Chulhyun Kim als Faust darf zwar von Beginn an seine Midlife-Crisis beklagen, darf mit Mephistos Hilfe neue Lust am Leben finden – er tut dies mit schlankem Tenor, immer wieder strahlend in der Höhe, bisweilen eng in der Kehle. Franziska Krötenheerdt als Margarete tritt jedoch erst in der Gartenszene richtig in Erscheinung und stiehlt dem Faust die Schau. Mustergültig ist ihre Stimmführung, sanft bebt ihr Vib­rato, prägnant und doch mit festem Sitz abgerundet. Diese Margarete findet als Verzweifelte und Verdammte im vierten und fünften Akt zu heroischer Größe, während Faust sich in einem als Theater getarnten Edelbordell vergnügt. Sie lässt sich am Ende in einem Akt der Selbstbefreiung nicht von den himmlischen Heerscharen und nicht von Gott retten, sondern steigt allein in den Himmel – eine Gottes- und Teufelsdämmerung. Indes: Gott einfach nur als alten weißen Mann darzustellen, das ist doch ziemlich wohlfeil.

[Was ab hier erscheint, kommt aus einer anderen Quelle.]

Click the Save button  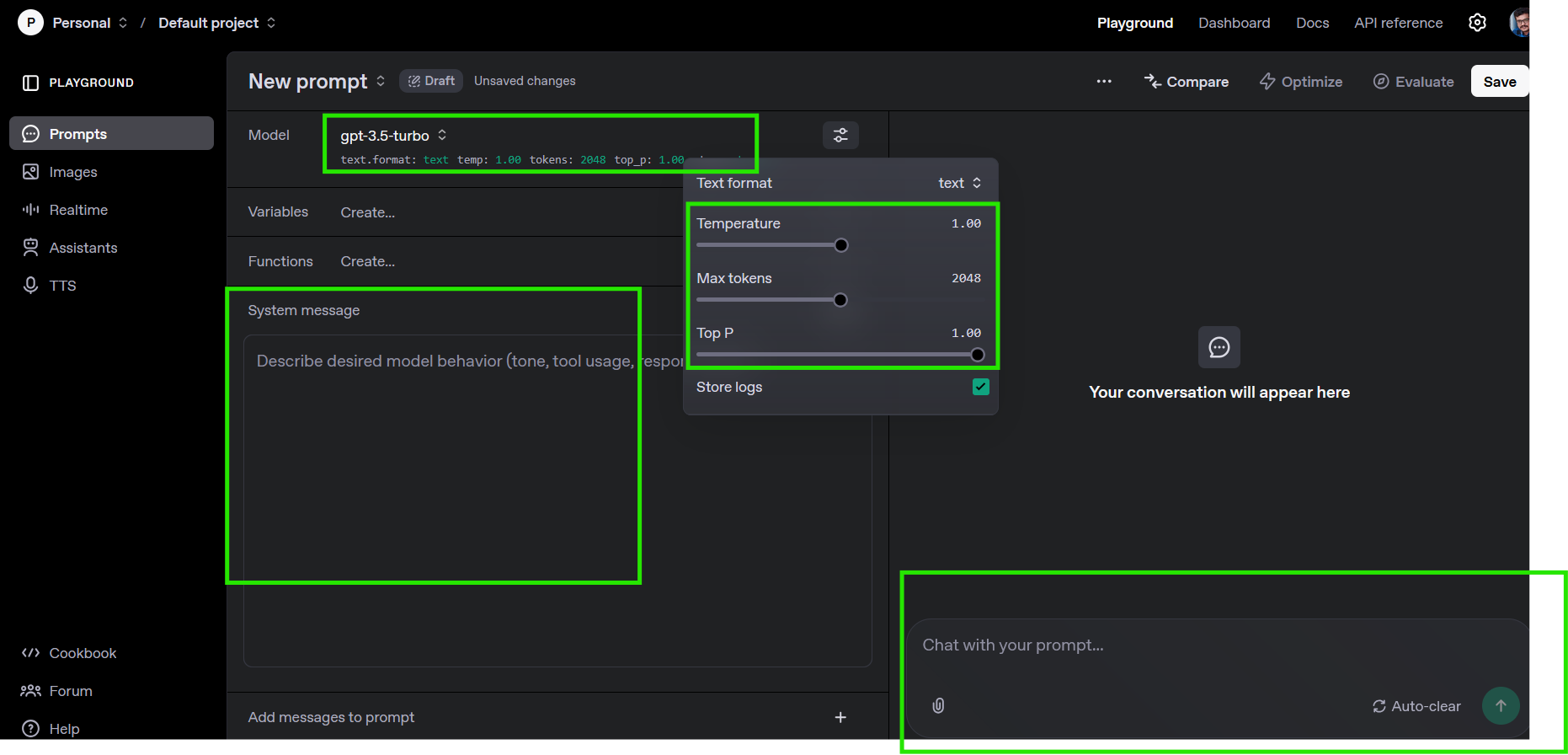pyautogui.click(x=1499, y=82)
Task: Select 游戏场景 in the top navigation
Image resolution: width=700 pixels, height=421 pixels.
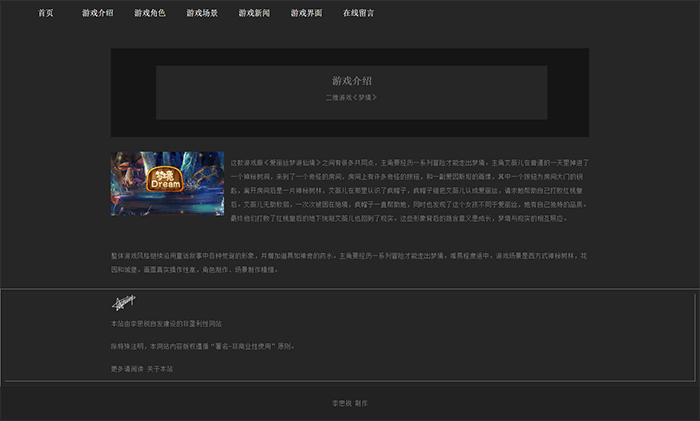Action: point(202,14)
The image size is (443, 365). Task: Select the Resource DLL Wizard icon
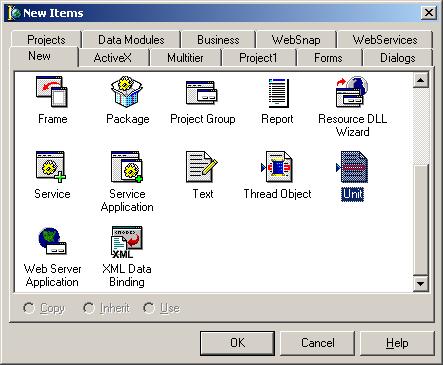352,92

In der halleschen Faust-Inszenierung sind auch die kleineren Rollen (Yulia Sokolik/Siebel; Gabriela Guilfoil/Marthe und Michael Zehe/Wagner) gut besetzt. Im Orchestergraben spielt unter Leitung von Chefdirigent Fabrice Bollon durchsichtig-präzise, aber auch gewaltig auftrumpfend die Staatskapelle Halle. Sie besteht mühelos gegen die hellhörige und kammermusikalisch-trockene Akustik des Saales, intoniert gerade in den vielen Blechbläserchorälen blitzsauber, schafft trotz eines trockenen Ambientes immer wieder auch sakrale Atmosphäre.
Mit Gounods Faust wurde in Halle eine „deutsche“ Spielzeit eingeleitet, die freilich keine nationalistische Selbstbespiegelung ist, sondern Texte deutscher Dichter aus unterschiedlichster Perspektive musikalisch beleuchtet. Dazu gehört eine Bearbeitung von Mozarts Schauspieldirektor mit Puppentheater, aber auch der Goldene Drache von Peter Eötvös, Richard Strauss’ Rosenkavalier und Brittens Tod in Venedig. Die Händelfestspiele bieten im Mai 2023 Xerxes als Neuinszenierung. Die Staatskapelle spielt in ihren Sinfoniekonzerten große Sinfonik von Bruckner über Mahler und Schostakowitsch bis Strauss, aber auch viel Unbekanntes – und sucht mit verschiedensten Formaten die Nähe zu unterschiedlichen Zuschauergruppen.